Thursday, 14 February 2019
This week's screenings included Willem Dafoe's Venice Best Actor winning role as Vincent van Gogh in At Eternity's Gate, Julian Schnabel's beautifully artful biopic. The awesome Florence Pugh holds her own opposite Dwayne Johnson (grandstanding as himself) in the quirky British comedy-drama Fighting With My Family, based on the true story of a young woman from Norwich who became a WWE champion. Rebel Wilson has a lot of fun in the romcom pastiche Isn't It Romantic, although the lazy script almost scuppers her chances. Still, it's mindless good fun.
What They Had is a dark drama with a powerhouse cast including Hilary Swank, Michael Shannon, Robert Forster and Blythe Danner. It's a bit heavy, but also moving as it explores a family dealing with ageing parents and Alzheimer's. Under the Silver Lake stars Andrew Garfield as a slacker in Los Angeles who gets caught up in an absolutely bonkers mystery. And the Carlos Acosta biopic Yuli is a sweepingly artful exploration of Cuba an dance, with Acosta playing himself in the framing scenes.
Sunday night's Bafta ceremony (or to give it its proper title: The British Academy Film Awards) continues to ripple, with people wondering how it might impact Oscar in just over a week's time. The wild cards now are Rami Malek and Mahershala Ali, clearly loved by their peers as they upset the favourites in their categories (Christian Bale and Richard E Grant). The other question is whether Roma can walk off with the big title, or if they'll go for something more mainstream. No one seems to have a clue, which makes this year's show more interesting than usual.

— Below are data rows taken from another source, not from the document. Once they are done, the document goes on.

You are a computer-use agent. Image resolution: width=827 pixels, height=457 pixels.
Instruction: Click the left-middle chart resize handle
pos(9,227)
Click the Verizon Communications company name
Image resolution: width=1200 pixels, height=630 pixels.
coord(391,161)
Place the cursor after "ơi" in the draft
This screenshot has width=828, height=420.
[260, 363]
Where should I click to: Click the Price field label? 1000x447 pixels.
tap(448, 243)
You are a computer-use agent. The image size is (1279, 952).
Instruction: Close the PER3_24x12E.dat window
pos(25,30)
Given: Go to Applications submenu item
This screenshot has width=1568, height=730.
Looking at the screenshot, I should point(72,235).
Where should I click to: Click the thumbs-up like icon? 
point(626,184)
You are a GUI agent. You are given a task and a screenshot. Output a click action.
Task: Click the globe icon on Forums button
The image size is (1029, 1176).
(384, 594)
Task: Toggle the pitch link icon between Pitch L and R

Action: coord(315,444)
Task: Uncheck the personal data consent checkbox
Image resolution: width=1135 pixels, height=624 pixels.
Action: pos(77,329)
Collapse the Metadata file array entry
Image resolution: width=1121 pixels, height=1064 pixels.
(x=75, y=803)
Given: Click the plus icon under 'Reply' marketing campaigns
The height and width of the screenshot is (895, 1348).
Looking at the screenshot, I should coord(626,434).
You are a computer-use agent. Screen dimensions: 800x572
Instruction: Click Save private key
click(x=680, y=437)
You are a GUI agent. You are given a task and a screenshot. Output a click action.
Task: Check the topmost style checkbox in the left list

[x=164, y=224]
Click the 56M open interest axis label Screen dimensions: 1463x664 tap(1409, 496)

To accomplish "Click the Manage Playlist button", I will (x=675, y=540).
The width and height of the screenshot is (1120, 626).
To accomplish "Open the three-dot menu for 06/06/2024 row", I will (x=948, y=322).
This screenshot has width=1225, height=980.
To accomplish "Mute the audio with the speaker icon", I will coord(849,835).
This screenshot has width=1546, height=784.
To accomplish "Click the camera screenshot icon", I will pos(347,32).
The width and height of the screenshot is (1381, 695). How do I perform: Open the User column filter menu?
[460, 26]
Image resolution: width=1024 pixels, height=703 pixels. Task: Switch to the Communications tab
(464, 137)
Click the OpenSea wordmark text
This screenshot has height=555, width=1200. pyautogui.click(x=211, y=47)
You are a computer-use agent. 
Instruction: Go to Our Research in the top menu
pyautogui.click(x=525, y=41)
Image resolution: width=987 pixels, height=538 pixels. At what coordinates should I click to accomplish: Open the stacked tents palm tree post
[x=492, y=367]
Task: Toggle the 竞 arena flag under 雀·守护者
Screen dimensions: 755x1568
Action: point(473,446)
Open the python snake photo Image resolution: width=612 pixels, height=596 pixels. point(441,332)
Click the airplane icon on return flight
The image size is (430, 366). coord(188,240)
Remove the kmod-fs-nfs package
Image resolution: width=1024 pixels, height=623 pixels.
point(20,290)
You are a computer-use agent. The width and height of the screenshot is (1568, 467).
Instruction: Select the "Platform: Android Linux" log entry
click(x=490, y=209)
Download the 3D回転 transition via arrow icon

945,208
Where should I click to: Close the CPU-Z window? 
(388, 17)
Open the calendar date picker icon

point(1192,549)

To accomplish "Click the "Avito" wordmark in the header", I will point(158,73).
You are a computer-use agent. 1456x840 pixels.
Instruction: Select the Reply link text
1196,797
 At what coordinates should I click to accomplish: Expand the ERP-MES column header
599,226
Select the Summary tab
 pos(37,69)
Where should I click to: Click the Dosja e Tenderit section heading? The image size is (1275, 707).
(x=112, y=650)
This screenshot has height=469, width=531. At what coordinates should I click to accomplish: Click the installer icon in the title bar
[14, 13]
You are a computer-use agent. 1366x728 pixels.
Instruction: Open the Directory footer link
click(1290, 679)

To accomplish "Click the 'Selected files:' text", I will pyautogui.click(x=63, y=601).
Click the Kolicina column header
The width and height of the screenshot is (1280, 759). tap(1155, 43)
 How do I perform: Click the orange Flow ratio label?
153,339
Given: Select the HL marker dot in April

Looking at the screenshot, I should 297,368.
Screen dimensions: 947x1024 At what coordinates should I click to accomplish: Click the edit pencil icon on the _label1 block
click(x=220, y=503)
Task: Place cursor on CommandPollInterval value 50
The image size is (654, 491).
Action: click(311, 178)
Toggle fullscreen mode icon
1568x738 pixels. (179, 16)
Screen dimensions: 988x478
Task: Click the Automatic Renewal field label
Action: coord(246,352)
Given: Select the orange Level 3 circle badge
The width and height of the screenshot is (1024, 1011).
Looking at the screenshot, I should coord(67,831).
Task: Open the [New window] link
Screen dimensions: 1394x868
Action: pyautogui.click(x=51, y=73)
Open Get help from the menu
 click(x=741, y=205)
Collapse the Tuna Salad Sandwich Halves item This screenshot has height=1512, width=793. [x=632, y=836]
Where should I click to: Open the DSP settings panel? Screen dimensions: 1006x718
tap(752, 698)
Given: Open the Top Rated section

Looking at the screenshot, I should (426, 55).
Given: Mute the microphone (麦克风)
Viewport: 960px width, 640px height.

I have no idea if I'll see any films while I'm away. I have a few streaming links I need to watch, but if past trips are anything to go by, those are doubtful (if I could stream on the plane it would be perfect!). There's nothing in American cinemas I particularly want to catch up with - perhaps Miss Bala or What Men Want.
Thursday, 7 February 2019
Asghar Farhadi got Penelope Cruz, Javier Bardem and Ricardo Darin to headline his Spanish drama Everybody Knows, which is a bit overwrought but still finely observes human behaviour in extraordinary situations. How to Train Your Dragon: The Hidden World wraps up the trilogy with an involving, often exhilarating adventure fans of the franchise will love. And Christopher Abbot and Mia Wasikowska star in the bonkers horror Piercing, which seems more interested in effects than creating a coherent story. But it's properly freaky.
A little further afield, Christophe Honore's personal French drama Sorry Angel is involving and moving, and bracingly honest. A pair of documentaries are notable for their willingness to embrace conflicting viewpoints: The Sunday Sessions follows a young man as he tries to eliminate his homosexuality, while The Gospel of Eureka profiles a town where a Christian pageant and a lively LGBTQ community coexist and thrive together. I also saw Desire, a collection of six shorts by Thai photographer Ohm Phanphiroj: half are evocative narrative films, while the other three are bracingly honest docs about his work and connections.